A lot of small business owners are still spending hundreds if not thousands of dollars every year to have a highly paid pro operate their web sites. You don´t have to have an worn-out web site full of washed-out notes just because you dread the cost and delays of getting your designer to update it for you.
It´s time to stop casting your money away.
Enormous changes have come to the nature of site development. Quite recently website designers needed to be familiar with novel programming languages like HTML, ASP and PHP and able to use HTML generators like Dreamweaver. This individual needed a great deal of training and the industry was completely reliant on these expensive specialists.
Well, change happens. Things are really different now.
Don’t misinterpret what I’m saying, these talented people are still crucial elements of the web site design industry. There is a recent tool, however, called a “CMS”, or “Content Management System that makes them much less vital in the building and care of most all small business websites. Any reasonably computer proficient individual can probably use these tecniques to become their own webmaster. The Content Management System, or “point and click website editor”, is essentially just a predictable development of editing software that techies have used for years. You can use it to append and get rid of pages. Using what is often called a “WYSIWYG editor”, actually just a a very simple word processor, you can also modify pages. Don’t be freaked out by the vernacular! WYSIWYG simply means “What You See is What You Get”. It permits any user to format your page, upload images of all kinds, and construct tables. It also enables you to set up pages by editing the site’s Navigation Menu. This will change the overall experience of the web site
All the uses that took a costly code-monkey hours to do just a decade ago can now be promptly and with no trouble fulfilled by just about anybody with the help of a Content Management System.

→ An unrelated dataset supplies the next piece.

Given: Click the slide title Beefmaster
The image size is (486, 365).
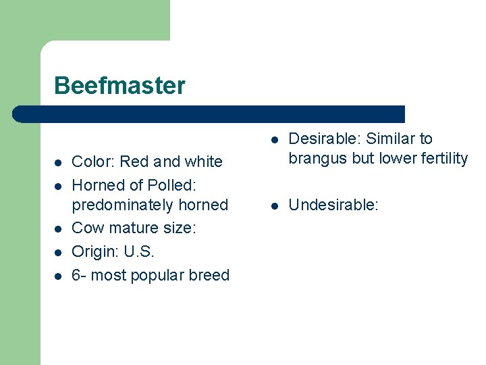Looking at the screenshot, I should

These days users automatically get access to a free or low-priced CMS from pretty much every single important website hosting company. This is more than most normal businesses require. GoDaddy.com, one of my preferred website hosts, has a first rate content management system for hosting small to medium sized enterprise websites. Retail website owners will find it simple to establish “shopping carts” on their web sites by using a service like Paypal that links easily into a site. A business that provides programs and services for businesses and their CPA firms, Intuit, has only lately branched into this revolutionary mainstream market and their site templates already contain a shopping cart feature.
The difference, of course, is cost. Despite making make $25 to $45 an hour, most designers are normally not as motivated as you are to get your tasks taken care of in a quick fashion. It´s not out of the ordinary for turn around times on pro design jobs to be a a month or more.

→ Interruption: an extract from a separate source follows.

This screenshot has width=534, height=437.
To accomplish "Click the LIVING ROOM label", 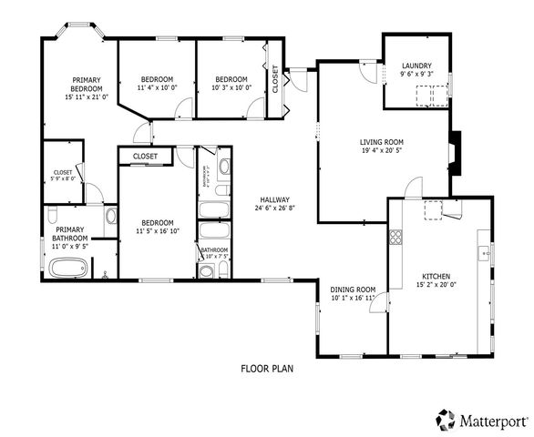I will (x=381, y=142).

This doesn’t even include the time lost constructing the website. It can frequently take 200 hours or more to construct a website from scratch. That translates to thousands of dollars spent and months of waiting. this expense are averted by CMS providers by constructing websites in advance and offering menus of “ready-to-use” site styles.
Loads of site owners balk at using “templates” or already have unique websites that they have spent scads of money on and are content with, so scores of CMS providers are able to fine-tune their pre-existing templates to better reflect your brand (if not straight-out duplicate your current site) quite inexpensively. This may be a recent technology but it’s disseminating very fast.

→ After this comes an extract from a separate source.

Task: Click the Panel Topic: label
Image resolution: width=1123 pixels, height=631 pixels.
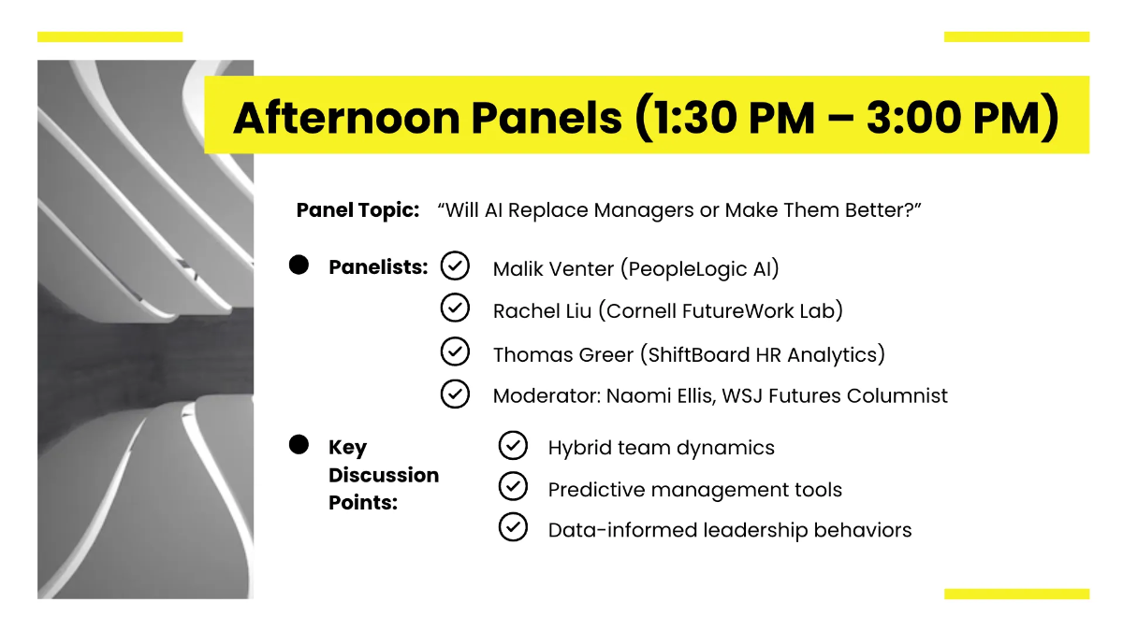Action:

Of course the challenge with websites built in this way is that, while inexpensive and easy to manage, they ordinarily lack important content. Before you scamper off to GoDaddy do a Bing search for site hosts that specialize in your selected field. An entire side industry has blossemed encompassing the demand for industry specialized content.
Let’s say you´re an accountant. I chose this instance because this happens to be my specialty. Google search the key phrase “CPA Websites” and you will notice a variety of businesses that provide sites especially for accounting firms complete with Content Management System.
CPA Site Solutions is the best of these, in my opinion. For more than ten years we’ve created super websites for CPA firms. We’re also one of those cms companies on the cutting-edge that can “fine-tune” their site templates or replicate pre-existing sites. Look at a demo CPA website and you’ll understand what we are referring to when we talk about “industry specific content”:
http://samples.cpasitesolutions.com/?style=305
Check out the tools designed particularly for website owners in the accounting business: free reports, tax due dates, links to tax forms and publications, a portal for transferring accounting files, interactive financial calculators, email… A site like this possibly could be passably utile for a hugely limited number of concerns outside their intended market, maybe a financial adviser or business consultant could use a lot of the pages on this site, but it would be useless for a business like a hotel.
Many industries; retailers, builders, schools, non-profit, restaurant and hotel, law, medical; have similar providers.
For a few big highly specialized organizations it´s worth the time and cost of retaining expert designers, but for almost all small and medium sized businesses, especially in these hard economic times, it´s past time to pay attention to new solutions. Finding a CMS that suits your business will trim your expenses and at the same time increase your handle over your site.